Études, juillet 2012, par Marie Goudot

Inclassable, le dernier livre de Vassili Golovanov l’est davantage que n’importe quel texte. Ni essai, ni récit de voyage, ou alors d’une manière absolument singulière. C’est que l’auteur s’y manifeste (tant d’expressions dont il qualifie d’autres écrivains pourraient lui convenir) comme un arpenteur de terres, un géographe métaphysique. Des dénominations froides ? Une œuvre savante ? Qu’on s’aventure dans ce livre – magnifique, il faut le dire d’emblée – on comprendra vite qu’il s’agit de tout autre chose. Que, si érudition il y a, elle est source de poésie et toujours nécessaire. On se laissera emporter par les six récits conduits d’une manière aussi renouvelée que stupéfiante.
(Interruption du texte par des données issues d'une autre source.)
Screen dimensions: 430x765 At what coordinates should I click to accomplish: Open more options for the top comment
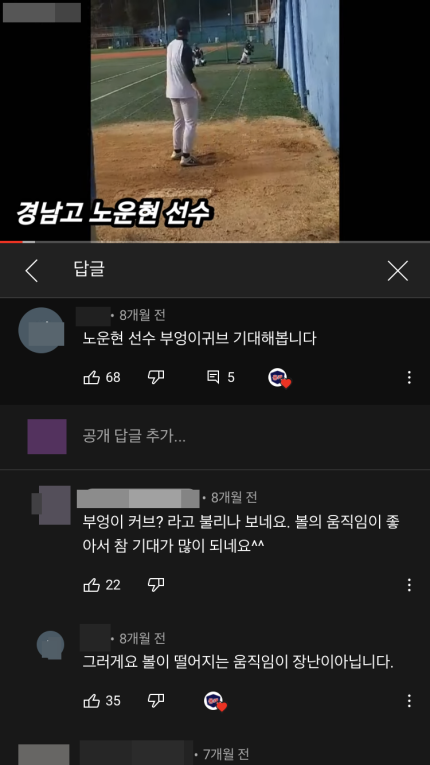coord(409,377)
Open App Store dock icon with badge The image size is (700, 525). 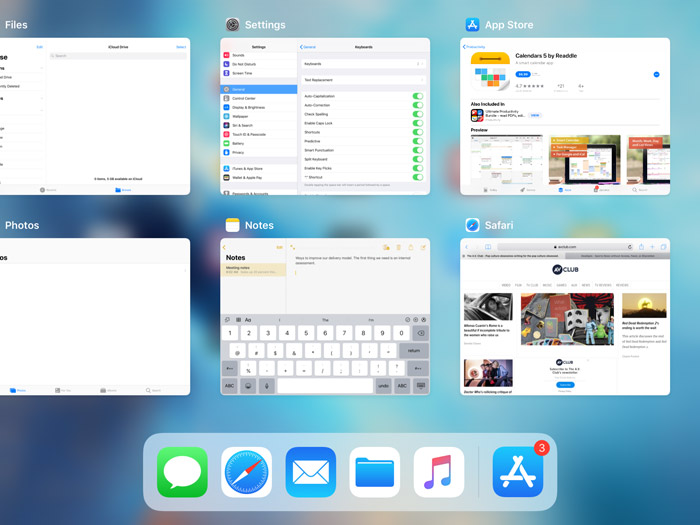(x=518, y=472)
Chacun d’eux tente d’approcher un lieu (mythique ou réel, insituable le plus souvent, telle la source de la Volga) en même temps que l’œuvre qui s’y est enracinée par le passé (la poésie de Khlebnikov, le Tchevengour de Platonov), tout en s’employant à mettre au jour ce qui les unit mystérieusement et, dans la même quête, à trouver une clé qui permette de saisir ce qu’est devenue la Russie, ou ce qu’elle n’est plus. Si la structure des récits est hors normes, la langue ne l’est pas moins : charnelle, terrienne même, toujours envoûtante (quel travail de traduction !) mais différente dans chaque texte, en une véritable alchimie avec les espaces qu’il explore. Ce qu’il y aurait à dire d’un aussi vaste livre ne saurait être réduit à quelques lignes. Ce qui s’y déploie – page après page – est un plaisir pour les yeux, pour l’esprit, comme d’une humanité étonnante. Un voyage à cœur ouvert à travers la Russie d’aujourd’hui et d’hier qui est à lire de toute urgence. À savourer et à méditer.